Trump ve Cinping arasındaki olası görüşme, sadece iki ülkenin ticaretini yeniden düzenleme amacı taşımayacak. Beyaz Saray’a yakın kaynaklar, ABD Başkanı'nın Çin lideriyle 'yüzyılın ticaret anlaşmasını' yapmak istediğini bildirdi.

The New York Times’ın haberine göre, Trump, Cinping ile görüşmesinde nükleer silahların azaltılması ve geniş kapsamlı bir ticaret anlaşmasının imzalanması konularını gündeme getirecek. Bu iddia, Trump'ın 1 Şubat'ta Çin ürünlerine yüzde 10 ek gümrük vergisi koymasının ardından geldi. Trump, vergi hamlesini 'açılış salvosu' olarak tanımladı.

ABD, Çin'i kendisi için bir 'ulusal güvenlik tehdidi' olarak tanımlıyor. Buna karşın iki ülke, nükleer güvenlik, teknoloji paylaşımı ve salgınlara hazırlık gibi bir dizi konuda yakın iş birliği yapıyor.

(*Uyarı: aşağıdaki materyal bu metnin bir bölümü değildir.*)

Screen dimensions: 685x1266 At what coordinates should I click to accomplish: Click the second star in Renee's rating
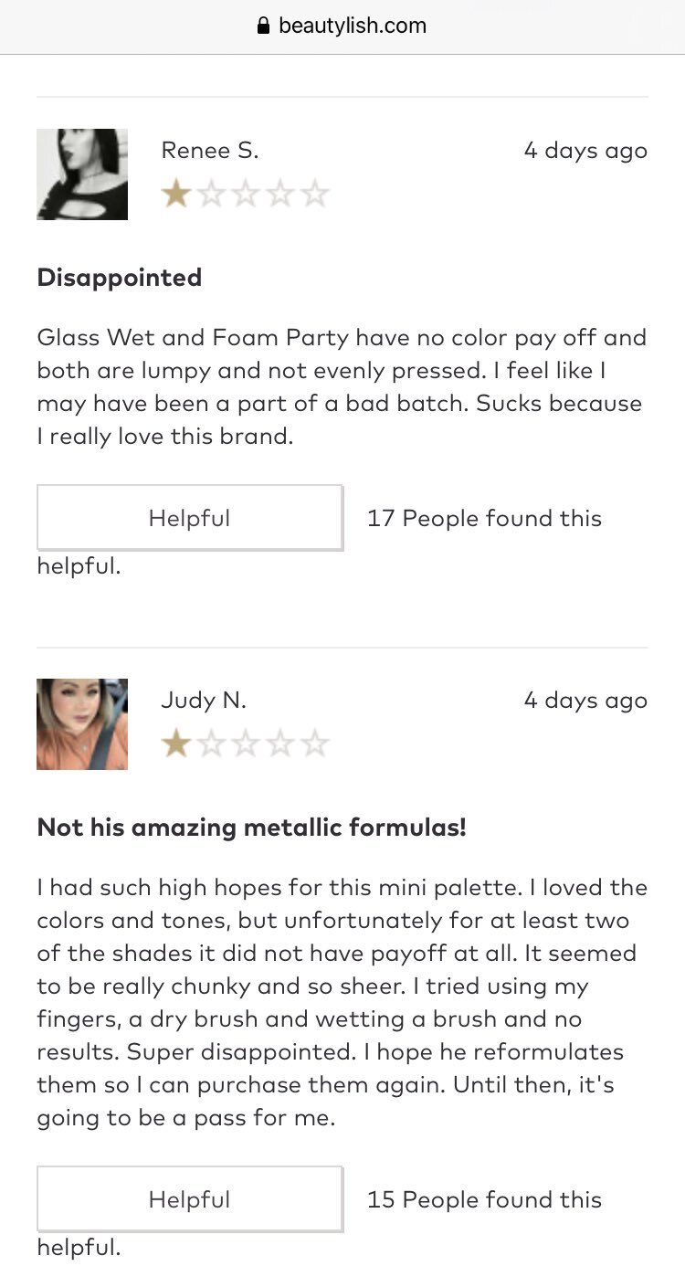coord(210,194)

Trump, bu alanlardaki 'normal ilişkileri sona erdirme' tehdidinde de bulundu.

TRUMP'IN ÇİN'E YAKLAŞIMI

Çin ve ABD ilişkilerinin geleceği, Trump'ın atacağı adımlarla yeniden şekillenecek. İki ülke, eski Başkan Joe Biden döneminde 'birbirlerine mesafelerini korurken', Trump'ın 1. başkanlık döneminde yaşanan gerilimler geride kaldı. Öte yandan, 2. Trump dönemi, Çin ve ABD arasındaki gerilimin yeniden tırmanmasıyla başladı.

Çin uzmanı Michael Pillsbury, Başkan’ın birkaç ay önce kendisine 'Şi Jinping ile her iki tarafa da fayda sağlayacak bir anlaşma yapmak istediğini' söylediğini belirtti.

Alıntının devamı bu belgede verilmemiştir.